Welcome to You Ask Andy

Lynne Schwartz, age 11, of Nassau, New York, for her question:

Which is the world's largest flower?

Nowadays, lots of us are learning what fun it is to cooperate with Nature. When we grow flowers and vegetables the natural, organic way we lend a small hand to Nature's big hand. Almost always the results are astounding. Our tasty strawberries grow big as plums. Our roses look like colored cabbages. But they are not the Earth's largest flowers. The real champ is a strange wild flower, grown by Nature without our help.

Sir Thomas Stamford Raffles was an avid naturalist who collected unusual plants growing wild in unexpected places. In a tropical rain forest, he came upon this enormous blossom, squatting on the ground. When botanists verified his discovery, they names it rafflesia in his honor. This was only fair, for rafflesia turned out to be the largest blossom that blooms in any land on the Earth.

Several other species of the family Rafflesiaceae have since been found in the steamy jungles of the Middle and Far East    in Java and Sumatra, in Borneo and Malaya. All of them blossom from parasite plants that depend entirely on a host plant. Though their flowers differ somewhat, all the rafflesia species are parasites of the same jungle vine, a trailing liana called tetrastigma.

The largest rafflesia spreads its five enormous petals in a flat circle three feet wide. The center is a bowl big enough to hold a couple of gallons of water. Usually the whole flower is a vivid scarlet, freckled with white dots. Sometimes the color is tinged with purple or murky brown, and the bowl may have a whitish rim. Always it squats on a ground level stem of a trailing tetrastigma vine.

The giant blossom has no leaves or stem to call its own. Its plant is a wad of fungus like threads, growing deep inside the tissues of the host on which it feeds. It blooms suddenly, when the parasite plant is about nine months old. Many naturalists have searched the jungles in vain to find it. A few lucky ones have been in the right spot in time to see the bud burst forth, looking like a big brownish cabbage.

The whopping flower soon opens to its full size. It gives off a strong putrid odor that has been compared to the smell of rotting meat. Naturally we find this repulsive, but flies and other insects rate it as a fine perfume. They come from afar, swarm around and crawl all over the petals and bowl. The giant rafflesia flower lasts for about five days, then it rots and mingles with the jungle compost.
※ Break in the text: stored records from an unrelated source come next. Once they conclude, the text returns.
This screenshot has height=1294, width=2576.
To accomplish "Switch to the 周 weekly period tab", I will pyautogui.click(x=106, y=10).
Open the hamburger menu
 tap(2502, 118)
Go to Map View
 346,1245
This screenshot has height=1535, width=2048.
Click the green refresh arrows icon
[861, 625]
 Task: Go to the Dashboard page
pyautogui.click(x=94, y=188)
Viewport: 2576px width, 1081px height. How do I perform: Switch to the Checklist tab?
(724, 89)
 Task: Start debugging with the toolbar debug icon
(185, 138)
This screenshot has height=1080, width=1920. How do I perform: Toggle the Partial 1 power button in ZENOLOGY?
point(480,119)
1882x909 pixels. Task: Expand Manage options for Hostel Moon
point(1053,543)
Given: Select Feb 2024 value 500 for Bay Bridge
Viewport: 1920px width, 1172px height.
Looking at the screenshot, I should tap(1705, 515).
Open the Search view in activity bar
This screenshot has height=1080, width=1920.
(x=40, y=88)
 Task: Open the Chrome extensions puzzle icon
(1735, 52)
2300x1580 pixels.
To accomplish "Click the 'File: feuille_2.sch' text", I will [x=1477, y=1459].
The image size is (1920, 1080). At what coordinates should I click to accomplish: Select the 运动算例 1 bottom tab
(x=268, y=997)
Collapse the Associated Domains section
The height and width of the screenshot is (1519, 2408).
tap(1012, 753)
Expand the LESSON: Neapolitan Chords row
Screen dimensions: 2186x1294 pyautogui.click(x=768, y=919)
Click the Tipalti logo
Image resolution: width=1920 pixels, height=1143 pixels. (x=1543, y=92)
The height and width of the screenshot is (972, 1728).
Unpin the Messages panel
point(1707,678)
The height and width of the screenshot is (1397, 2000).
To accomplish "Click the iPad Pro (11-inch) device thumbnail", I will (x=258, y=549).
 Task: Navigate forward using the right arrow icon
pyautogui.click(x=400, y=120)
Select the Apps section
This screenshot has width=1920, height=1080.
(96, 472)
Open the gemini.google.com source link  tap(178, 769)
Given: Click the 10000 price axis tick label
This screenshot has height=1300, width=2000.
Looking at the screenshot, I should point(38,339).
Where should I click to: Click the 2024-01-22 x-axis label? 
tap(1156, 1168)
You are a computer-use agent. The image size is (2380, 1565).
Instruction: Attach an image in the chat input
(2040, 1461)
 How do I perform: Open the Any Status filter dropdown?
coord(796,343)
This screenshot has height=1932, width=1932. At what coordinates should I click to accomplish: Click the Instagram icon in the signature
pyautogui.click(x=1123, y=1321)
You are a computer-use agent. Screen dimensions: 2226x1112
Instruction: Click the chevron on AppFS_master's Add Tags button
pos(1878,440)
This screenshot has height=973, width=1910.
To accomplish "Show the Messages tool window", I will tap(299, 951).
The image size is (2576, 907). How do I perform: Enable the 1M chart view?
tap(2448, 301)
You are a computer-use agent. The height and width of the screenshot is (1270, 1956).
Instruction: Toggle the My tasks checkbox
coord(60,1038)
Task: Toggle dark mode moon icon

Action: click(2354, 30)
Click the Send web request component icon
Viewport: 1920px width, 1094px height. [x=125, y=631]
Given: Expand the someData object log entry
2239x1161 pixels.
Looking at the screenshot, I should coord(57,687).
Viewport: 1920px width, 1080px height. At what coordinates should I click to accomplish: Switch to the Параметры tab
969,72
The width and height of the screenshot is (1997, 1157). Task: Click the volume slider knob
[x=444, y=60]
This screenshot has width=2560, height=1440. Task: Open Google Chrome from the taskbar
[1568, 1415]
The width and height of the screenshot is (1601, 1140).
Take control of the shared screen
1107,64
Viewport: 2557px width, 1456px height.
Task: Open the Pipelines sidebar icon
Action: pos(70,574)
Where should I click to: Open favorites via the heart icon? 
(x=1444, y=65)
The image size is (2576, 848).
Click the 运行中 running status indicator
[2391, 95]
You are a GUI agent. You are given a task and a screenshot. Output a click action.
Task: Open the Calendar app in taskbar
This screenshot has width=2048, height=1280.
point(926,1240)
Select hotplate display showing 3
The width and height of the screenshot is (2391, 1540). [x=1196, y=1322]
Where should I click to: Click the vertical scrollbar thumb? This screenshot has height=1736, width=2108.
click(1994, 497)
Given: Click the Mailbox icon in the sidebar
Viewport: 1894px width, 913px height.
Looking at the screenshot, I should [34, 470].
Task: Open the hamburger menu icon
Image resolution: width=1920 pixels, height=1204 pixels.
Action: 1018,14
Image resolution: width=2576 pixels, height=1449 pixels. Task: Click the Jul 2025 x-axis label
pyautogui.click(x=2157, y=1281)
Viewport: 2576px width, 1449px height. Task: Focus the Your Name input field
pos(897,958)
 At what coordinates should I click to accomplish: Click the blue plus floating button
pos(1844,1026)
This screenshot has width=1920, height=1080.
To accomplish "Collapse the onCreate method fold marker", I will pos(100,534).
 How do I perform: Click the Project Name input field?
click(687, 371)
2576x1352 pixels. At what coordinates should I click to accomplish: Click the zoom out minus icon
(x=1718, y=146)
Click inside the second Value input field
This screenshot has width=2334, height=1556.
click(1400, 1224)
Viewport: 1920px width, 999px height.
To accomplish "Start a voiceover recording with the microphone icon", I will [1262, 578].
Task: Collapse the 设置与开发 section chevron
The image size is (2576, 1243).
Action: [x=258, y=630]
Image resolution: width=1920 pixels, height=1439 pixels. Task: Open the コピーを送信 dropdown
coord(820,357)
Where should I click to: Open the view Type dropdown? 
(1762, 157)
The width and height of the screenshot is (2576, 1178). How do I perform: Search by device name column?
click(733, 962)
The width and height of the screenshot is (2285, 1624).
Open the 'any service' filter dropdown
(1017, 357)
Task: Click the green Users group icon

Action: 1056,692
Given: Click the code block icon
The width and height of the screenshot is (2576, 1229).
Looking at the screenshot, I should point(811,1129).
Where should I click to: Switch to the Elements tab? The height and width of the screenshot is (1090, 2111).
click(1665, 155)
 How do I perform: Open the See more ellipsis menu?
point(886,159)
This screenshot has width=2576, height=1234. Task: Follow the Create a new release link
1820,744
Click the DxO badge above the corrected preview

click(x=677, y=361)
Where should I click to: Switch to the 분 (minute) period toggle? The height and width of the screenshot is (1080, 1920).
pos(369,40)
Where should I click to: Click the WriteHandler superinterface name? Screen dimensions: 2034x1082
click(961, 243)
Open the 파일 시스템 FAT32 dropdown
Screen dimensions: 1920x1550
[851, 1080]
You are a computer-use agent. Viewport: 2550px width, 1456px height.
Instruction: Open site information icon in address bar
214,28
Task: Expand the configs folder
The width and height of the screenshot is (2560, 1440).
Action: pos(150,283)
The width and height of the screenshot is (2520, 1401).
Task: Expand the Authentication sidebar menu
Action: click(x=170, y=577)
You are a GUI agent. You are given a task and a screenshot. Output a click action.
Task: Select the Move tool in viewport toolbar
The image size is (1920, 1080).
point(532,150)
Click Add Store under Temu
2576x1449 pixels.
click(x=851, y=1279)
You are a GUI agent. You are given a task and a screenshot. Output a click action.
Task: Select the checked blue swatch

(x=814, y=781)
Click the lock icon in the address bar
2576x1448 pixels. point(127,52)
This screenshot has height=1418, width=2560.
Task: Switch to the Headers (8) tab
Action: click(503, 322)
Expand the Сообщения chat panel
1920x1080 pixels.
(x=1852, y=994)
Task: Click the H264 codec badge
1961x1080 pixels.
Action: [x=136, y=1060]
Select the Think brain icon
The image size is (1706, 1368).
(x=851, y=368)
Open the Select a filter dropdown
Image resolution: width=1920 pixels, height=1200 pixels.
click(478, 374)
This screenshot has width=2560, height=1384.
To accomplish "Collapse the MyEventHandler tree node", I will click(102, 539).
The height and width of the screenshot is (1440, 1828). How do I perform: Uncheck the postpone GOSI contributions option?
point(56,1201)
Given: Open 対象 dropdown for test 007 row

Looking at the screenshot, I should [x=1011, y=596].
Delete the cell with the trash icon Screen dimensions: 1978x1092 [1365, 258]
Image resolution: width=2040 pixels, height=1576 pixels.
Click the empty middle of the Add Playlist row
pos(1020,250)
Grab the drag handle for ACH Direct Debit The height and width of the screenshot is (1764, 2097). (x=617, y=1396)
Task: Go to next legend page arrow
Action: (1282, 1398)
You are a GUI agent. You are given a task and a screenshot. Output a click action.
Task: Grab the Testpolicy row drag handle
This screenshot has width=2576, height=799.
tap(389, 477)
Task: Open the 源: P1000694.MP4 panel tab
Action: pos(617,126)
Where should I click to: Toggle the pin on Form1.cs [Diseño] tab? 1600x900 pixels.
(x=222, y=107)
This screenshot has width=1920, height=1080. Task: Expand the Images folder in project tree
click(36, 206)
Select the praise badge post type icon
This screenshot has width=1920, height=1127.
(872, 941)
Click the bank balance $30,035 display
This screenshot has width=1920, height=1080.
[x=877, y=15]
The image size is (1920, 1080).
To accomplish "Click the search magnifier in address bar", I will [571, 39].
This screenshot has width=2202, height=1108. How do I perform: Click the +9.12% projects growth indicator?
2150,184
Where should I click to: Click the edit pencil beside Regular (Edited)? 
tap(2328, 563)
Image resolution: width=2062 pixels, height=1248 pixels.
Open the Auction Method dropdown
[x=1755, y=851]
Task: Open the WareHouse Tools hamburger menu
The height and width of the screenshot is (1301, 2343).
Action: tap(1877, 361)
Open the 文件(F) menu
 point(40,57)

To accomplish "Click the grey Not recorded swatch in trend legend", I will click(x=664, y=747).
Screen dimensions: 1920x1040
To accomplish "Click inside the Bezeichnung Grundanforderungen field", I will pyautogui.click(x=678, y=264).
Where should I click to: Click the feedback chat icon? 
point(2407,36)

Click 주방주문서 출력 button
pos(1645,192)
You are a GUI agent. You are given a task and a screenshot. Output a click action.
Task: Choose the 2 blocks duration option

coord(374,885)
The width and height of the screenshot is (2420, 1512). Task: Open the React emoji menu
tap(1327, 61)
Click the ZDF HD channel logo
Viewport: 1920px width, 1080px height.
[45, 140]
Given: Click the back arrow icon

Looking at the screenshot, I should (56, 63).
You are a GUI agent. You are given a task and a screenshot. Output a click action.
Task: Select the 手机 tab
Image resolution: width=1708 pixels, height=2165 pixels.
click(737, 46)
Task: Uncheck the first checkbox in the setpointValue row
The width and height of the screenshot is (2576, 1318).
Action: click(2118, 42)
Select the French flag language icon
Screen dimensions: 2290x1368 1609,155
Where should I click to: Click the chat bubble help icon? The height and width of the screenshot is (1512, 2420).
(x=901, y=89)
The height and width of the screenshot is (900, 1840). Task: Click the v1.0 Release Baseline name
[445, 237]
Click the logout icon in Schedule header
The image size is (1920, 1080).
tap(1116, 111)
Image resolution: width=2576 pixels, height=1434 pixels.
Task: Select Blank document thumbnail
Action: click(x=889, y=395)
Most of those who have seen it have seen only one. For a while, naturalists thought only one flower occurs at some unexpected time. Later, another and another blossom have been seen several yards away, plus one or two of the cabbage sized buds waiting to open.

The world's largest flower produces very large seeds. But at present no one is sure how they are dispersed to suitable new sites. The tetrastigma vine is rather uncommon. Rafflesia is a parasite that devours, weakens and perhaps finally kills its host. Most likely the seeds must find a healthy new host, but nobody knows how they do it.